--- begin ---
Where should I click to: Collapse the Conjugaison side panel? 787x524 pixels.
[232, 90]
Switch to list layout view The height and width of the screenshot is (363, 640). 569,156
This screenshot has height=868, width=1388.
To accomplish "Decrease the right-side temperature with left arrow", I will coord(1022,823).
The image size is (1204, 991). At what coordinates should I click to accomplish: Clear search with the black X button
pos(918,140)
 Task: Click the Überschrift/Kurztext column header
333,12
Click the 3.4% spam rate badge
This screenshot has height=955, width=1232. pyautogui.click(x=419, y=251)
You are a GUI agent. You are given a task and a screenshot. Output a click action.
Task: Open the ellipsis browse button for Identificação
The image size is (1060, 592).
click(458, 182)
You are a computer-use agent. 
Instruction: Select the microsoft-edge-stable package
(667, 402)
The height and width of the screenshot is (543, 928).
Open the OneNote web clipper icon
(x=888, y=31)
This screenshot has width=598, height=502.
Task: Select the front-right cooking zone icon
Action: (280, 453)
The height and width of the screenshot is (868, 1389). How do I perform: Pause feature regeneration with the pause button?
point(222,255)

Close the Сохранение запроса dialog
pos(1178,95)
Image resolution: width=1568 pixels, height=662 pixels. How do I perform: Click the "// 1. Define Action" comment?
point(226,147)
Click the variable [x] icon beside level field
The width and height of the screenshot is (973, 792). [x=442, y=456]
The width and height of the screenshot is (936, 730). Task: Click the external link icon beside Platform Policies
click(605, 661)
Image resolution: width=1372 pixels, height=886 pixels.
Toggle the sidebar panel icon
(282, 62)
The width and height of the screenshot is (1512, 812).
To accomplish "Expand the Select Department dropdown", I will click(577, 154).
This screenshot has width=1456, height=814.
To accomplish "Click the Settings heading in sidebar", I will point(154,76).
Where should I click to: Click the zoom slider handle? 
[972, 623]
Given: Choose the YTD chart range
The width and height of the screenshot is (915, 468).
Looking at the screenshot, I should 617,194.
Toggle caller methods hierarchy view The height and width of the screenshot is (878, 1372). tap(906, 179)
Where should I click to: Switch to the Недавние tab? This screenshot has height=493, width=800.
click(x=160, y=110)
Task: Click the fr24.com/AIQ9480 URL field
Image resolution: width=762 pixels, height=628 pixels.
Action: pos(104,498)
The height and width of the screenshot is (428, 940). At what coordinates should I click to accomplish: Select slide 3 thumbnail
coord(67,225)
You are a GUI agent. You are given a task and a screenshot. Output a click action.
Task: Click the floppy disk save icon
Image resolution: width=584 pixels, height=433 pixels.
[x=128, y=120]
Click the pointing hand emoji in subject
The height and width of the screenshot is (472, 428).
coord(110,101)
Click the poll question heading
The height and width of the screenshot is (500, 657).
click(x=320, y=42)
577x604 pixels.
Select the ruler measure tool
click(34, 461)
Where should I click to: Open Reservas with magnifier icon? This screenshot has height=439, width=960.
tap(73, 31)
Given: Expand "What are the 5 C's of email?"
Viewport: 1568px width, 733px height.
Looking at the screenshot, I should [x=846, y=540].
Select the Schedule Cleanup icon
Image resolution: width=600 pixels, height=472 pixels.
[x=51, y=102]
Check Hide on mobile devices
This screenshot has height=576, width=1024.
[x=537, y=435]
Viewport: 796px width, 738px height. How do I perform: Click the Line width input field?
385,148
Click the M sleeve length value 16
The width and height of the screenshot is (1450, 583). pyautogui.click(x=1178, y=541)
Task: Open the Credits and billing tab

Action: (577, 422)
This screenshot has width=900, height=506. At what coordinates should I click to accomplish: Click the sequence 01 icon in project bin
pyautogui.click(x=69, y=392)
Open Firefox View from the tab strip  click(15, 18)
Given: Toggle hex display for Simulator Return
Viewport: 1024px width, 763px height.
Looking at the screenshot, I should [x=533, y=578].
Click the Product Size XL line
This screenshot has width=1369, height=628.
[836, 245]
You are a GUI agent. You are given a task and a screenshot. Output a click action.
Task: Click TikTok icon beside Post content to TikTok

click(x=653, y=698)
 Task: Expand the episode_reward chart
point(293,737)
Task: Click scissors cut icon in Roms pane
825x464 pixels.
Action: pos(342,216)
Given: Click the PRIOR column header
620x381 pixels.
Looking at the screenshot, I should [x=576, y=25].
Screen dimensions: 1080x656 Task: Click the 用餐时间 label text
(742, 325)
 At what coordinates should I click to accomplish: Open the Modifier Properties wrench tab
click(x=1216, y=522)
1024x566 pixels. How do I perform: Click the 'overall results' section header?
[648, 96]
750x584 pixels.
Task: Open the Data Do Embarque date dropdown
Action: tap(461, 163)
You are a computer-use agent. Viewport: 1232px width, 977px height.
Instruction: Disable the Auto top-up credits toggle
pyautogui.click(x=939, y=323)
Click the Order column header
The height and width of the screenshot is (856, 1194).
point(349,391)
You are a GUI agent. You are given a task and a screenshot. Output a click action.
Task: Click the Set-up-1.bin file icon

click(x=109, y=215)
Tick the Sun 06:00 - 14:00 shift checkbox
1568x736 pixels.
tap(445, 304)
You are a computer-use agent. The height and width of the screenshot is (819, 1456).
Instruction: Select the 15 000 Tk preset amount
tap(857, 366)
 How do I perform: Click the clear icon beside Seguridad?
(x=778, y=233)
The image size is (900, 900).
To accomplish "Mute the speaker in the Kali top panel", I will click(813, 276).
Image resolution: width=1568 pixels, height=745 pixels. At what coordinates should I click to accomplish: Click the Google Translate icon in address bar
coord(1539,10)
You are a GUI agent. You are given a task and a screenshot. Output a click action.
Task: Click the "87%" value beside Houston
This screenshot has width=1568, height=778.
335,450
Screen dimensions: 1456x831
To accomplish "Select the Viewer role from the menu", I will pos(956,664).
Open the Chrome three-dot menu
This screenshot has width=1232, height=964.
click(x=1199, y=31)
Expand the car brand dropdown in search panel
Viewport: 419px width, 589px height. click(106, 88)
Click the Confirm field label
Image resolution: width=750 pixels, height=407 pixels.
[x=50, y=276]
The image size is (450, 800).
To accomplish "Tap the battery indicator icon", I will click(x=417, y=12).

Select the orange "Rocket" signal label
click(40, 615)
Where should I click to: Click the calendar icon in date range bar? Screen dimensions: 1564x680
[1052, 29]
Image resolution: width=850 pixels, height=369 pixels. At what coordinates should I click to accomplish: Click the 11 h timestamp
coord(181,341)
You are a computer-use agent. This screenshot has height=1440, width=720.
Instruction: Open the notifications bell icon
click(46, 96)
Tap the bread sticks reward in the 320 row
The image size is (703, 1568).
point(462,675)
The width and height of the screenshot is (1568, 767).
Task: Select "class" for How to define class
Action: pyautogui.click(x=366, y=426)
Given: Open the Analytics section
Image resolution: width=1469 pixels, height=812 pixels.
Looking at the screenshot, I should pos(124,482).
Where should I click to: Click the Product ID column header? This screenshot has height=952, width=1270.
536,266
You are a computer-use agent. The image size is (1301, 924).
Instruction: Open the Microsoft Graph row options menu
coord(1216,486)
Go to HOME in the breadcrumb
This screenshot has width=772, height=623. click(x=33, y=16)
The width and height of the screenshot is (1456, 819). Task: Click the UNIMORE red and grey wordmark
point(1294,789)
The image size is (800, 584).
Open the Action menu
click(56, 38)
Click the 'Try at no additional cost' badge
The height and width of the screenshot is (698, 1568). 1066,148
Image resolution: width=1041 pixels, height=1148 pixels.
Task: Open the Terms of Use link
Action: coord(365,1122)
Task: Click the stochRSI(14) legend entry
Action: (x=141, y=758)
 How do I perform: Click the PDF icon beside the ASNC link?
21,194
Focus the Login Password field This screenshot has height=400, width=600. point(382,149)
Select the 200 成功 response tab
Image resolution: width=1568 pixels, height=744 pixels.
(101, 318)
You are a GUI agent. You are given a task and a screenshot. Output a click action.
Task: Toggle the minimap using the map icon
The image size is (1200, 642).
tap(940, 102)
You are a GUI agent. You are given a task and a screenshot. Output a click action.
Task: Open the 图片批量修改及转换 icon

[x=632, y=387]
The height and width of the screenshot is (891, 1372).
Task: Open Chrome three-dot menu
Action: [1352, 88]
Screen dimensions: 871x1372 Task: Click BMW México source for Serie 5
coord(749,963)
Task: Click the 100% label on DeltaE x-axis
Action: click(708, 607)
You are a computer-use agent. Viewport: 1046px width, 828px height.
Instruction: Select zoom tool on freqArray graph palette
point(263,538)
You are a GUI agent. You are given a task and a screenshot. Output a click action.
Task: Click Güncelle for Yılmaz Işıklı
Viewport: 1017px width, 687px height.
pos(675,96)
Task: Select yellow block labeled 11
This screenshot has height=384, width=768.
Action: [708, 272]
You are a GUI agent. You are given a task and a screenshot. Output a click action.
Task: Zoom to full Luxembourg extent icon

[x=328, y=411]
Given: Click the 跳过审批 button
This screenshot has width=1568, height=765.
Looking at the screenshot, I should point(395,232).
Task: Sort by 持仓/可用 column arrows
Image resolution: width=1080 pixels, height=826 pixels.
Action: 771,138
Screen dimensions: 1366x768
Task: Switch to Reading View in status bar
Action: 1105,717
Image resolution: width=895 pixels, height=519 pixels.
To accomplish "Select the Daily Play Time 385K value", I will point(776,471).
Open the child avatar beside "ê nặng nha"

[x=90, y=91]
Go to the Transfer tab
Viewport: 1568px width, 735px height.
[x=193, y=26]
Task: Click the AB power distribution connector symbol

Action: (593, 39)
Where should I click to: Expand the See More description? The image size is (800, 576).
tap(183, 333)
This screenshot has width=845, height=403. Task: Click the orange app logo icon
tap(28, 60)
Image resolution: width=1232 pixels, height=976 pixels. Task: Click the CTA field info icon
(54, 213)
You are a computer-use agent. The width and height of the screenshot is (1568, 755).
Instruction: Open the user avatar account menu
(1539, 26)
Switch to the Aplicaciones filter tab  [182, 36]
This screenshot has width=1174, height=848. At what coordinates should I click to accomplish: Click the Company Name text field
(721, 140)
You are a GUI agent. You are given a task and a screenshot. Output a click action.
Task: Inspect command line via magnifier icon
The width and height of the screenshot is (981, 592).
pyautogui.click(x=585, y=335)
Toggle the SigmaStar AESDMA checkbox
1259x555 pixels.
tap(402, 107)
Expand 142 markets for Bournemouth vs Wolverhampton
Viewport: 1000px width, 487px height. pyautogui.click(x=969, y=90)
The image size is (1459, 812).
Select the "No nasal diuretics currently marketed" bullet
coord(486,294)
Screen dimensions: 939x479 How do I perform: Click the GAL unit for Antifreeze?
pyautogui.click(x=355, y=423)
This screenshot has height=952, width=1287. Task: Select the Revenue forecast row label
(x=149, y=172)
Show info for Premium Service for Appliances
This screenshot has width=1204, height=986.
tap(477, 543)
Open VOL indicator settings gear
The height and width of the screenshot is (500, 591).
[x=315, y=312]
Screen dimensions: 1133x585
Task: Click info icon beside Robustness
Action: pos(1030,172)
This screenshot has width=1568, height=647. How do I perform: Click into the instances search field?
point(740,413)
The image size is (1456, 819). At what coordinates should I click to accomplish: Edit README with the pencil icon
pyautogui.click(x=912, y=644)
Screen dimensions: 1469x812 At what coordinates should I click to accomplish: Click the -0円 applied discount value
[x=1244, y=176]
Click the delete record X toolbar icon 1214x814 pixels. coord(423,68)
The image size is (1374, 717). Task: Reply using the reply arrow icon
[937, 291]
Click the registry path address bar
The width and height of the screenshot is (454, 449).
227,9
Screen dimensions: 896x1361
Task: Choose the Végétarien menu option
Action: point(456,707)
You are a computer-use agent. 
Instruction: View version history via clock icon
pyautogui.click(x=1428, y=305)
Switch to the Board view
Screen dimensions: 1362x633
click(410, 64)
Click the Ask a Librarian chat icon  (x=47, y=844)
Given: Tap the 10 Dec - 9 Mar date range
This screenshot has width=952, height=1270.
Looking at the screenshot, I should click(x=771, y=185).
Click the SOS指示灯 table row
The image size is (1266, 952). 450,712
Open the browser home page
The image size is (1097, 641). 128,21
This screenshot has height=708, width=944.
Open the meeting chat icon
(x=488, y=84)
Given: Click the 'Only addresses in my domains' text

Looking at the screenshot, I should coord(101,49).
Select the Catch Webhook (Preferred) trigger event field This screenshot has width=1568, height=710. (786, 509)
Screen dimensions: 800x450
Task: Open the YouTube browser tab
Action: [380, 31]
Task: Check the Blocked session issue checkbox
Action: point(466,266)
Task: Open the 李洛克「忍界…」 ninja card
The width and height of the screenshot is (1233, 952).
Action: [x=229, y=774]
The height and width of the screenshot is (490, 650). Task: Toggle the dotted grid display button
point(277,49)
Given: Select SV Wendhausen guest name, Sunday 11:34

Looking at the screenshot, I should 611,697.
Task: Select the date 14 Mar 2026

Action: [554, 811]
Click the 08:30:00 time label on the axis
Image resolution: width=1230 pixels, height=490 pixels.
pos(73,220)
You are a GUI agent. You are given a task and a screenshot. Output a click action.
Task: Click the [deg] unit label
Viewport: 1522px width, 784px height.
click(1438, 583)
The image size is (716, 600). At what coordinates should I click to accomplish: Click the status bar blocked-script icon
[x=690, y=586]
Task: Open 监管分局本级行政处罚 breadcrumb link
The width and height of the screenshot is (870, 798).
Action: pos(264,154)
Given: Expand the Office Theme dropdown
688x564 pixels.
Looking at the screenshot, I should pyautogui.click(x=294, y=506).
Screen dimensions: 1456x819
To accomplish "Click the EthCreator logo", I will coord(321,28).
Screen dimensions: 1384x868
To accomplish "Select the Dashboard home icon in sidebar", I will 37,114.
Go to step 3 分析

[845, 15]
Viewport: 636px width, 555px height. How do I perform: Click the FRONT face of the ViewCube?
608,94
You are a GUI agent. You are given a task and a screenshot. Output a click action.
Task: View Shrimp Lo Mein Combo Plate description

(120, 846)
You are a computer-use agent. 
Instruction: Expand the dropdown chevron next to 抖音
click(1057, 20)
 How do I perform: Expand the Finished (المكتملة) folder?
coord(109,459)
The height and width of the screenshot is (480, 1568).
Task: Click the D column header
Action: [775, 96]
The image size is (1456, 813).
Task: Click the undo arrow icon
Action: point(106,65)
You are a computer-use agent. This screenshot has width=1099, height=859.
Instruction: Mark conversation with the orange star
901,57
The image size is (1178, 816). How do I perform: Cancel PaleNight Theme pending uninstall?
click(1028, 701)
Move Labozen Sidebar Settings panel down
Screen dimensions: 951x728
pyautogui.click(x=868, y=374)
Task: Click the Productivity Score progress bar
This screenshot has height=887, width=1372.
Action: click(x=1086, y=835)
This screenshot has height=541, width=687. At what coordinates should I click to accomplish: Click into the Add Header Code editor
--- end ---
• [Exercise prompt] Reproduce verbatim the entries starting with the line that contains "Task: Sort by 持仓/可用 column arrows" and going on through the line that contains "Action: 1105,717", both lines included.

• [Expected answer]
Task: Sort by 持仓/可用 column arrows
Image resolution: width=1080 pixels, height=826 pixels.
Action: 771,138
Screen dimensions: 1366x768
Task: Switch to Reading View in status bar
Action: 1105,717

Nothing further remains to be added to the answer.